Objective:
Render the lines of the listing below as a JSON list of strings, one string per line, with blank lines left out. Cover only the lines from the line with "Click the blue bracket beside the blue box" to the line with "pos(798,68)", both included.

Items:
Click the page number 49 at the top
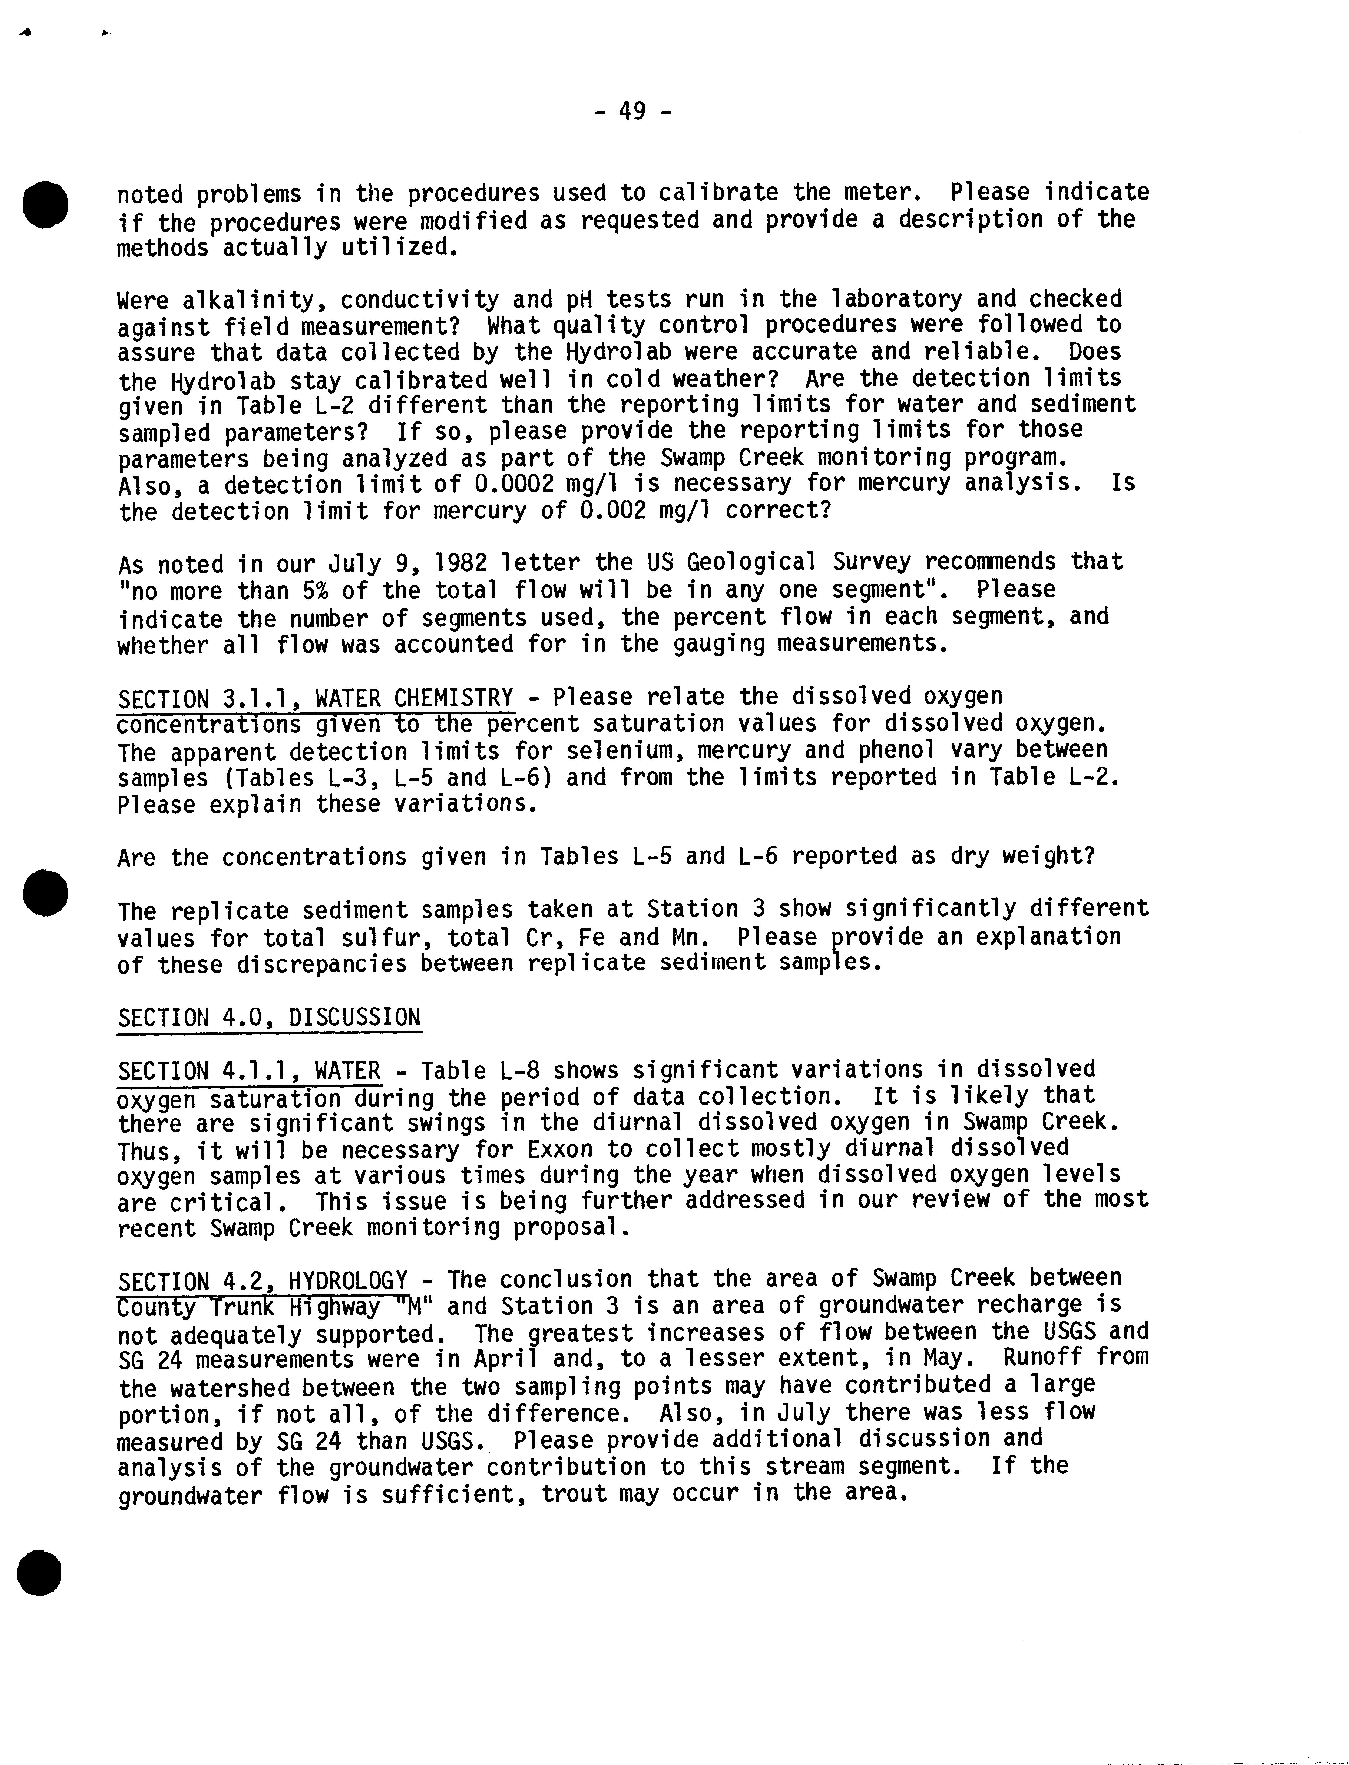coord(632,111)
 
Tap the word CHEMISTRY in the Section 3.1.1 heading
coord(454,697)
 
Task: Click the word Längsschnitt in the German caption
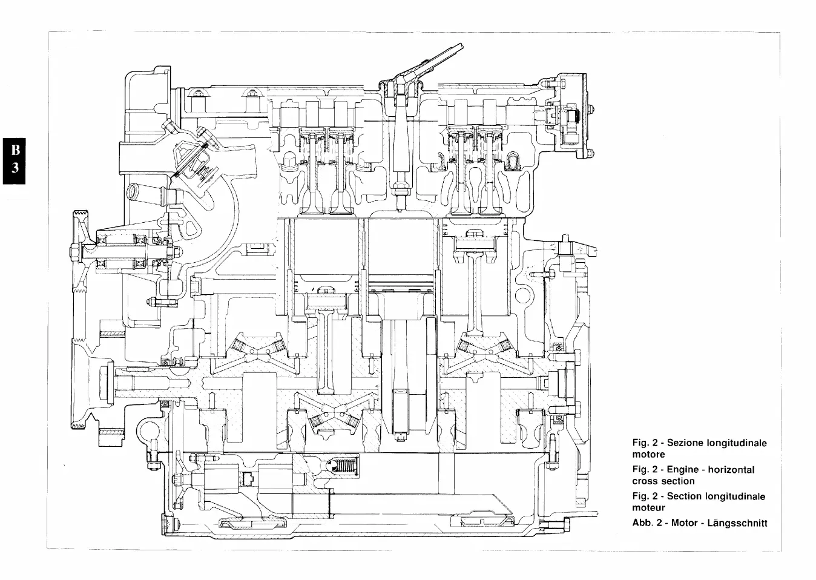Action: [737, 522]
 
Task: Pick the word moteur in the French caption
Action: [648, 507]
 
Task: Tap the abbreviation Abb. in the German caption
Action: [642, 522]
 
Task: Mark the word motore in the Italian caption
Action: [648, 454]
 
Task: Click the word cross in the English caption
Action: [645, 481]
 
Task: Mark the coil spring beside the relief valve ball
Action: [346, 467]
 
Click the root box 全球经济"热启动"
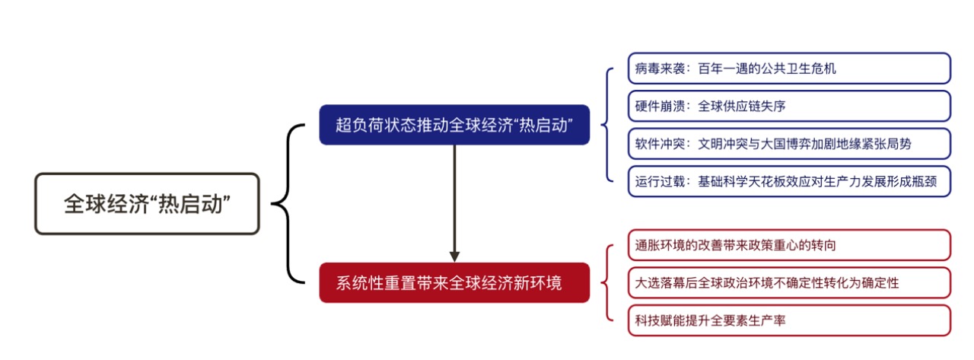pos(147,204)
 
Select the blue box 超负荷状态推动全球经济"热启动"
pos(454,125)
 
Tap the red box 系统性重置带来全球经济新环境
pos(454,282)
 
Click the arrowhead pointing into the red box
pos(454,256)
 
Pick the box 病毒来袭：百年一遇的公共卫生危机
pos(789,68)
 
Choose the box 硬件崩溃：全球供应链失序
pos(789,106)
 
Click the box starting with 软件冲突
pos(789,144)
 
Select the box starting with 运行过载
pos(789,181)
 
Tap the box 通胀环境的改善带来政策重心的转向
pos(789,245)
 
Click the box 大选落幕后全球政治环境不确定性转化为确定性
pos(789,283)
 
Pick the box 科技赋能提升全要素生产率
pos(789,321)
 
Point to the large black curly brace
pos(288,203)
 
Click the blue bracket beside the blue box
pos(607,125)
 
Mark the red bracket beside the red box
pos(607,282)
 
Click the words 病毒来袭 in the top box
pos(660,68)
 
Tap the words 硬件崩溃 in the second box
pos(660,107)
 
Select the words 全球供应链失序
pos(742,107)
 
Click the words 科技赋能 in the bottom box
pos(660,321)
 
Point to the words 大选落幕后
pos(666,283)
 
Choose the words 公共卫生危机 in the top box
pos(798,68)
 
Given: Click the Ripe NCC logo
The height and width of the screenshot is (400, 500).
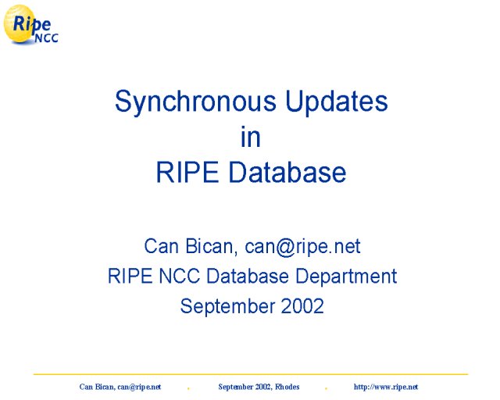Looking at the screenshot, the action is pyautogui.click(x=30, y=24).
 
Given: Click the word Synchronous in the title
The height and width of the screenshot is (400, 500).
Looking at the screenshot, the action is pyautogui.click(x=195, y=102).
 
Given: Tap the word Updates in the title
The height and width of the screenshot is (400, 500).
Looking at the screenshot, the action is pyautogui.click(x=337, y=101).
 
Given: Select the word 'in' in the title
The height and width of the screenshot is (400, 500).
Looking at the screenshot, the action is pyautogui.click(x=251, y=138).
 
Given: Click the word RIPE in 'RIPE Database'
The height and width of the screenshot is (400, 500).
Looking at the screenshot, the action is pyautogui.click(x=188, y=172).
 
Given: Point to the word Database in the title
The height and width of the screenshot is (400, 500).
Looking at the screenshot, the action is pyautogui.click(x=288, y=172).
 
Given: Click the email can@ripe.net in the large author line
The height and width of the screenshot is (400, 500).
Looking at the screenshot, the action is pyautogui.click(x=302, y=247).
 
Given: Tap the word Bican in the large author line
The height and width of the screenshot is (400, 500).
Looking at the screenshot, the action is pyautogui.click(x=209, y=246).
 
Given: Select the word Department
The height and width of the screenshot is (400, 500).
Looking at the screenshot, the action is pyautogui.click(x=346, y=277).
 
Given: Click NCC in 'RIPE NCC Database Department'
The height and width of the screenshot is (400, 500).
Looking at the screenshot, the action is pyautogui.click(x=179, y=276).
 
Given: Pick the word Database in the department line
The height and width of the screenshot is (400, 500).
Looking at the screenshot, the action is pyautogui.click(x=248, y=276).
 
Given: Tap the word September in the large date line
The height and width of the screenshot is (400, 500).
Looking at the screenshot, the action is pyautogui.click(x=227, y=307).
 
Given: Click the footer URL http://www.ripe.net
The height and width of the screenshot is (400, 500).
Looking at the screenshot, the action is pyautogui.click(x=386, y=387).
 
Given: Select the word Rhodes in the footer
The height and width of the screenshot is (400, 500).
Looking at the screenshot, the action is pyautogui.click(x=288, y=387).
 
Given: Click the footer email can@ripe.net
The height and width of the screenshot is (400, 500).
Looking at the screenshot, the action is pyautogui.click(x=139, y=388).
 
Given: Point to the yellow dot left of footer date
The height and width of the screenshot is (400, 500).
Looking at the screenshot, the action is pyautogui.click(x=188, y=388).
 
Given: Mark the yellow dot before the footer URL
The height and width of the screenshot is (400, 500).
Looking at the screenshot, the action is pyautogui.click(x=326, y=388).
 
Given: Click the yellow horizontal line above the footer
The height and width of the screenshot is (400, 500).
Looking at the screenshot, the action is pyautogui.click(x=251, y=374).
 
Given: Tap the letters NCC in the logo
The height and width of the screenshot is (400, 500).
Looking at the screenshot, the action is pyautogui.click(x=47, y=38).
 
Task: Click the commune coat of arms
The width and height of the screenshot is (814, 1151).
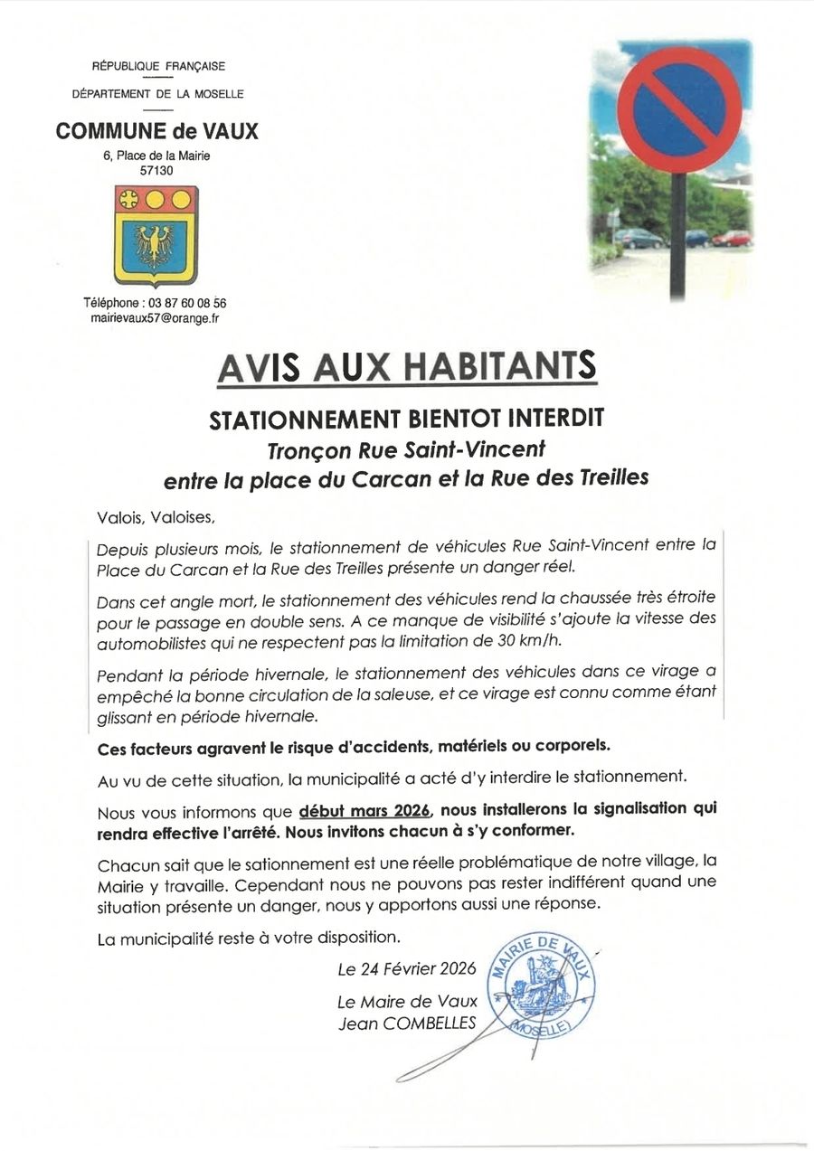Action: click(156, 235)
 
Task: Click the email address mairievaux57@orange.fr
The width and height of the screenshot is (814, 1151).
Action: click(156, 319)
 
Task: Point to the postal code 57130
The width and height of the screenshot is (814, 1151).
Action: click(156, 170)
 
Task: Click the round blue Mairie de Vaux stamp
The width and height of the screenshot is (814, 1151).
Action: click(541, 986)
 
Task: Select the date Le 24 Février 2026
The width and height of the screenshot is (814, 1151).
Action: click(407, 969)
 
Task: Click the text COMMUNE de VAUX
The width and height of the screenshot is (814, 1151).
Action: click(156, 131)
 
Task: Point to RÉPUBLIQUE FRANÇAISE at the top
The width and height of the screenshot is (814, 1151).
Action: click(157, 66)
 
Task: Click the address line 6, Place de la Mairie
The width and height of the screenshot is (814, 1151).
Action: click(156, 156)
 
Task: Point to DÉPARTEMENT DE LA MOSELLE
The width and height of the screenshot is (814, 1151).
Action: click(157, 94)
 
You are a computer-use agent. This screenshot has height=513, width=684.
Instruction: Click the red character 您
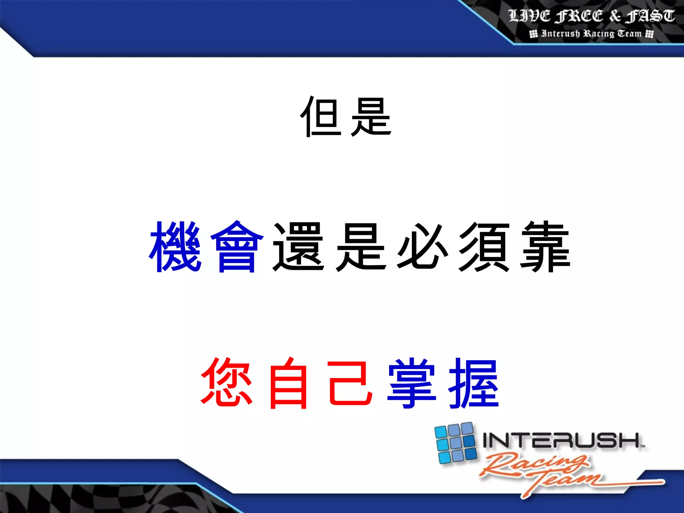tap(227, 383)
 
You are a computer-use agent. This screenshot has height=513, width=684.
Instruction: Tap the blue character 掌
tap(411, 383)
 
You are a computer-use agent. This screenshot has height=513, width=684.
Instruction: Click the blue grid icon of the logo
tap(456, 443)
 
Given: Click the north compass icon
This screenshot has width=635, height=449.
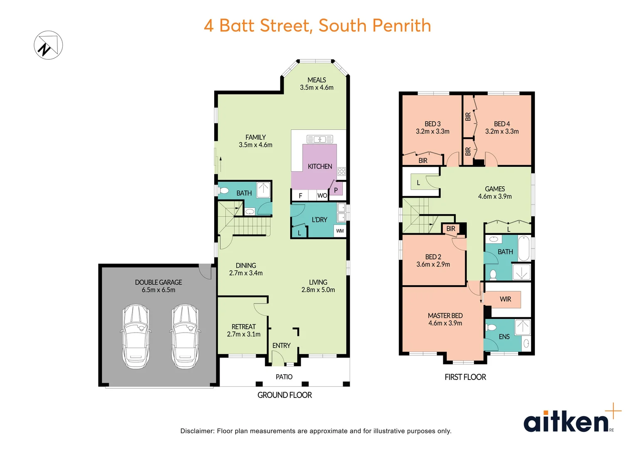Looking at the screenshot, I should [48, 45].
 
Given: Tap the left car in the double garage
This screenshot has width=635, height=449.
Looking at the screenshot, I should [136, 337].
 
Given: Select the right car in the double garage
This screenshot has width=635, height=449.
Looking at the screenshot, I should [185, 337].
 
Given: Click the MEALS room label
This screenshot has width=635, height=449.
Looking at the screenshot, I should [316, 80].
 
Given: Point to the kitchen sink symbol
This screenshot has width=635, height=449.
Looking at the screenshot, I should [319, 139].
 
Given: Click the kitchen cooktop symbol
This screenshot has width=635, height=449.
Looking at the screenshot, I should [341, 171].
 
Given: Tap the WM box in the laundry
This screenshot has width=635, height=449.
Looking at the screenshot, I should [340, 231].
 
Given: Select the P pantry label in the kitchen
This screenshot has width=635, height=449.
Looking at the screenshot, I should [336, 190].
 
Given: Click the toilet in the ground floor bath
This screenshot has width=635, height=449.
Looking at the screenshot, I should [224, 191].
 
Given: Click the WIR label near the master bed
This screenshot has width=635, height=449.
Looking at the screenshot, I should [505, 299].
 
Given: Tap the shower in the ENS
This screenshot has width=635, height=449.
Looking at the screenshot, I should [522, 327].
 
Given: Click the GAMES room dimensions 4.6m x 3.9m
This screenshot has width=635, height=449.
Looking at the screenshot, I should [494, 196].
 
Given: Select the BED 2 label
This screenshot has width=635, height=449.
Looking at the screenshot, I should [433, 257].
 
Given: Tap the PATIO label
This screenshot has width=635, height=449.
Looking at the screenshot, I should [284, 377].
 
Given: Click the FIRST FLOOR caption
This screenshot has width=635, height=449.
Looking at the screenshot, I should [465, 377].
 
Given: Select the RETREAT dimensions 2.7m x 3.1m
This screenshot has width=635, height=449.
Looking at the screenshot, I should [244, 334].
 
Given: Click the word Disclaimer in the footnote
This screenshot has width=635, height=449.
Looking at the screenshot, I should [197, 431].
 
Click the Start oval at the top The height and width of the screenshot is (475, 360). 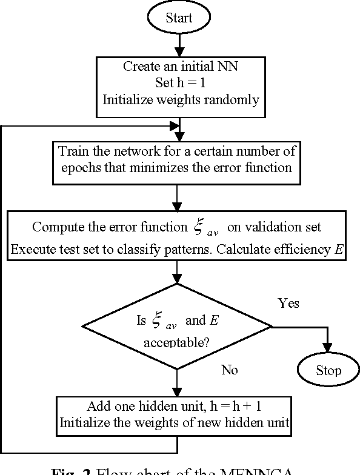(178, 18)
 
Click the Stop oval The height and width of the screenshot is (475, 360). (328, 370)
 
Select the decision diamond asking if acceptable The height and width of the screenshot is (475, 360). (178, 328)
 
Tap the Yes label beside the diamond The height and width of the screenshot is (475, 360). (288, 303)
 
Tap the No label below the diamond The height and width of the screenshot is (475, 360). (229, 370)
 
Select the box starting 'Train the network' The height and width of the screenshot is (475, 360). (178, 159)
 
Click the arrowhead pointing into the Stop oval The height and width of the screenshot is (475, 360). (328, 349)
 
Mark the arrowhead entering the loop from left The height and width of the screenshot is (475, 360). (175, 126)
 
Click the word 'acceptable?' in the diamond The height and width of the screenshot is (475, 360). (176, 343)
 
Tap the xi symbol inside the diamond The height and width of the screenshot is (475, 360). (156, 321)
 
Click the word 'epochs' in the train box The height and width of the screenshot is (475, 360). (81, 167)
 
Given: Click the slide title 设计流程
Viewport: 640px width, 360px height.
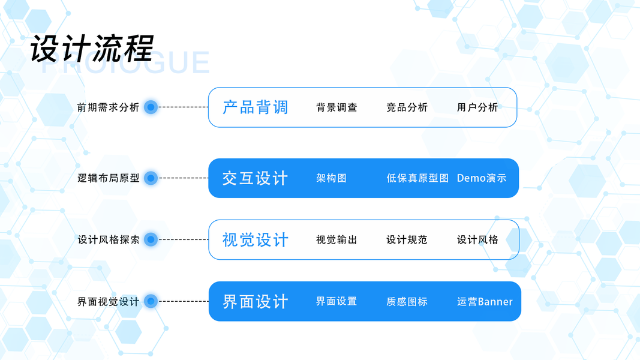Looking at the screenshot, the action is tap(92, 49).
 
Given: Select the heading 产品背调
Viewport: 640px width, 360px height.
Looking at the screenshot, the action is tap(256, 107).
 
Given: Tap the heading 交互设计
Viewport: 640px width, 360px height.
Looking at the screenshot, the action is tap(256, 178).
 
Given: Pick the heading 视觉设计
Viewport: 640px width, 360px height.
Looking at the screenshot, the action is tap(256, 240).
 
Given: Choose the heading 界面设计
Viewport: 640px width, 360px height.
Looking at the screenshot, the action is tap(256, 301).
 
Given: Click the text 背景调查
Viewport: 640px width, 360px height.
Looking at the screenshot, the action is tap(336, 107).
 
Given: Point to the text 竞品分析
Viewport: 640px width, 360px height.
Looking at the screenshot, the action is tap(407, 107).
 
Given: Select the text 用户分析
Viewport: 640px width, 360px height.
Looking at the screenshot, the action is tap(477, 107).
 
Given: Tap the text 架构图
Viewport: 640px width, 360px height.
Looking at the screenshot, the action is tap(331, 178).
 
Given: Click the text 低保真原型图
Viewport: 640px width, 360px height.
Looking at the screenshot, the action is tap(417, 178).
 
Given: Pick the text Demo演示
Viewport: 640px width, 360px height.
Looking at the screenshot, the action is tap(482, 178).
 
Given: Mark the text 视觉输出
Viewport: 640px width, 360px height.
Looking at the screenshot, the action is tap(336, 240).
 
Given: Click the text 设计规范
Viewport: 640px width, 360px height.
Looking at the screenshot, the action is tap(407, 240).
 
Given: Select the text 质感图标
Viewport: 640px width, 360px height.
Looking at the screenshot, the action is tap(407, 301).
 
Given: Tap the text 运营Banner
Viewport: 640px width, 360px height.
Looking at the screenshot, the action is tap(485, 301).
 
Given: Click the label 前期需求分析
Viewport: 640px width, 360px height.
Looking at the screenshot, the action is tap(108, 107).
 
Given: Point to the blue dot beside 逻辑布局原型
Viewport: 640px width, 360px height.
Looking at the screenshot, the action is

Exercise solution:
[
  "Click the blue bracket beside the blue box",
  "pos(607,125)",
  "Mark the red bracket beside the red box",
  "pos(607,282)",
  "Click the words 病毒来袭 in the top box",
  "pos(660,68)",
  "Tap the words 硬件崩溃 in the second box",
  "pos(660,107)",
  "Select the words 全球供应链失序",
  "pos(742,107)",
  "Click the words 科技赋能 in the bottom box",
  "pos(660,321)",
  "Point to the words 大选落幕后",
  "pos(666,283)",
  "Choose the words 公共卫生危机 in the top box",
  "pos(798,68)"
]